Cancer vaccines attracted a lot of attention as an alternative/adjuvant therapeutic approach for patients with advanced metastatic cancer. Preclinical studies showed that tumors can evade the adaptive immune response by activation of immune checkpoints in the tumor micro-environment. Tumors may naturally up-regulate immunosuppressive ligands in response to the host immunity, making these immune checkpoints critical components of a tumor-associated immune signatures and useful prognostic biomarkers since their immunosuppressive function can be reversed by specific and drugable inhibitors. We postulate that the mechanism(s) of resistance to adaptive immunity may be distinct between the genetically distinct MSI+ and CSI+ CRC.

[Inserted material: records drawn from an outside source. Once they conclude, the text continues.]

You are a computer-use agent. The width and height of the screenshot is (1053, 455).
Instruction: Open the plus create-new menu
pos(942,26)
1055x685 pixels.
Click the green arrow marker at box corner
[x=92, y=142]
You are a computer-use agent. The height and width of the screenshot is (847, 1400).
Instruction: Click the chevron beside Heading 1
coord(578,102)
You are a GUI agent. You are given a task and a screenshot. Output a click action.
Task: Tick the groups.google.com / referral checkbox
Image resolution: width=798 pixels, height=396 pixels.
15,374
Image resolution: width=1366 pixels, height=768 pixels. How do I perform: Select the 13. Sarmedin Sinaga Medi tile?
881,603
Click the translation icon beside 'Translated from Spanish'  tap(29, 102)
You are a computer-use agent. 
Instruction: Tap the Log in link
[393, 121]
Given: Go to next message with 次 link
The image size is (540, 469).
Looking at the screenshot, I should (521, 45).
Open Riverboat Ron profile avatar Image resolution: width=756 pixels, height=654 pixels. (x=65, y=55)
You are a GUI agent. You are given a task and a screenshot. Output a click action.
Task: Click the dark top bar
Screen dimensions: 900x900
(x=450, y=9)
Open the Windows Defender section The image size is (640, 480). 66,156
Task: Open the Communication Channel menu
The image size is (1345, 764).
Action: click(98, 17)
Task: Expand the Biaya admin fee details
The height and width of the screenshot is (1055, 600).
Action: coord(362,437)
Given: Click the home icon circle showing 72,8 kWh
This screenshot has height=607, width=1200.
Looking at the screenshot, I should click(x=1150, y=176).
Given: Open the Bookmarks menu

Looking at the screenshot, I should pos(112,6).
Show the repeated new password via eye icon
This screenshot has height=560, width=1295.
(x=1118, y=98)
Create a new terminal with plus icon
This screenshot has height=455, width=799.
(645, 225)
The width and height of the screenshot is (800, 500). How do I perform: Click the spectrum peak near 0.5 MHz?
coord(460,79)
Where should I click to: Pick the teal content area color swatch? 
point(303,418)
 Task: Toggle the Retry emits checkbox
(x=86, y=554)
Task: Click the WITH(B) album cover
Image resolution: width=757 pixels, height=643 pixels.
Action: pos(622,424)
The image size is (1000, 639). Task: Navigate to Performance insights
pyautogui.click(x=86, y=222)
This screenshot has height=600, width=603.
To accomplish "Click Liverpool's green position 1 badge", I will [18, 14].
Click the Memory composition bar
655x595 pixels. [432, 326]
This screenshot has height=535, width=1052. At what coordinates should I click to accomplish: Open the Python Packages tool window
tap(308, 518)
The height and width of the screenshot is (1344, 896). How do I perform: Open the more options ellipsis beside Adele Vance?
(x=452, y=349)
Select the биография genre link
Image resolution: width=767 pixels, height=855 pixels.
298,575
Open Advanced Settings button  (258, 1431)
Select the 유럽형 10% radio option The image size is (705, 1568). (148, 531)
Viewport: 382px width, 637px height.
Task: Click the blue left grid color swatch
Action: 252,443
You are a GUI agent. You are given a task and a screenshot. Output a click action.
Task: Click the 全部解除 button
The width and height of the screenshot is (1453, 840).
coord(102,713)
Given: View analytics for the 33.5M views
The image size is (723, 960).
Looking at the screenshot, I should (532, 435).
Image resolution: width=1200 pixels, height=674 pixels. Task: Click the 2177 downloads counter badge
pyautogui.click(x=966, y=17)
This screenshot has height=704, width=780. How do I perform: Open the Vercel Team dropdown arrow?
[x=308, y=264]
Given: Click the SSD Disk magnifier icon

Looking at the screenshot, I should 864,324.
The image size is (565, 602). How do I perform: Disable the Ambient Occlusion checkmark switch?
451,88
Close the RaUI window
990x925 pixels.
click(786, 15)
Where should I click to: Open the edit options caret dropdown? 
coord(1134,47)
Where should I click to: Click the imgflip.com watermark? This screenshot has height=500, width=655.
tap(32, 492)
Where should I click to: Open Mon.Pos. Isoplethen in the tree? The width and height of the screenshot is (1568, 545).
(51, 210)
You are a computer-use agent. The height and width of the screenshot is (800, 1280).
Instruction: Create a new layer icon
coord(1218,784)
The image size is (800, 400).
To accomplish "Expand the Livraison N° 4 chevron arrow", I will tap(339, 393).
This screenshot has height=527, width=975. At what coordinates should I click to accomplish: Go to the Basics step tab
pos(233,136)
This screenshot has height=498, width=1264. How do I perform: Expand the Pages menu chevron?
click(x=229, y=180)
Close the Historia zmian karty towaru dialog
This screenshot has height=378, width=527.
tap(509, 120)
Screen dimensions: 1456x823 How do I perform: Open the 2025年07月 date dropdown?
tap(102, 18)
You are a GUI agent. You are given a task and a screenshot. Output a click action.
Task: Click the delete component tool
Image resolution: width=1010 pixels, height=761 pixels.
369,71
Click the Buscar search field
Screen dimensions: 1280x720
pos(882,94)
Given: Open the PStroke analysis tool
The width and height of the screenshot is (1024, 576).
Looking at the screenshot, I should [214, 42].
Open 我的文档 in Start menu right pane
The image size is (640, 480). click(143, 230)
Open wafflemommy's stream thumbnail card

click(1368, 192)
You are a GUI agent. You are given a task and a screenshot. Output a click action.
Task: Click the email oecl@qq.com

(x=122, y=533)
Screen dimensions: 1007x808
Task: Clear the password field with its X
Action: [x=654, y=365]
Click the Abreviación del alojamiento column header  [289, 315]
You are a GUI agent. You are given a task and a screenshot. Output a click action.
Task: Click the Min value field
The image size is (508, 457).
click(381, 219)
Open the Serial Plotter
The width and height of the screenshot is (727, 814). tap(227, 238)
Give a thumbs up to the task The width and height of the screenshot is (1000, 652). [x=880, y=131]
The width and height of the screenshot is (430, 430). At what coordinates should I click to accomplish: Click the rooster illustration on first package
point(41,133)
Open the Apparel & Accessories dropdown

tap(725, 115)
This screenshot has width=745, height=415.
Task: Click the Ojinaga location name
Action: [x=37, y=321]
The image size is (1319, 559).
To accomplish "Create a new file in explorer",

Thirty three tumor/normal pairs, including 7 MSIhigh samples have been analyzed for their immunologic environment, including lymphocytes subsets, cytokine production, immune checkpoint expression and myeloid populations. Flow cytometry analysis showed Lag-3 or Tim-3 predominant patients in CD4+ and CD8+ cells and these two immune-checkpoints behave in a mutually exclusive pattern. CD4+ cells made higher amounts of IL-17 in MSIlow patients compared to the prognostically better MSIhigh patients group. Conversely, the expression of Tim-3 was higher on CD4+ cells from MSIhigh patients suggesting a more active state of these lymphocytes. In these two genetically distinct CRC populations, immune checkpoints seem to have a different functional significance. In MSIlow samples, there is an increased production of interferon gamma in tumor-infiltrating T cells (CD4+ and CD8+) versus a decreased production of this cytokine in cells expressing LAG-3 or TIM-3. On the contrary, while observing a very strong production of IFNγ in MSIhigh CRC-infiltrating T cells, LAG-3+ or Tim3+ T cells barely decreased IFNγ production. Finally, according to the PD-1 expression of CD4+ cells in MSIhigh patients, we identified two distinct populations of lymphocytes which react differently to Lag-3 or Tim-3 expression. A PD-1 high population, which is a stronger producer of IFNγ and is not inhibited by Lag-3 or Tim-3 expression except in the presence of high levels of Lag-3, and a PD-1 low CD4 population which produces much lower quantities of IFNγ which is suppressed by the presence of the two mentioned immune-checkpoints.


Our data has direct translational implications for the use of the MSI vs CSI CRC status to design clinical trials with relevant immunomodulatory mAbs. Patients with low expression of PD-1 may therefore be more sensitive to the LAG-3 or TIM-3 blockade approach.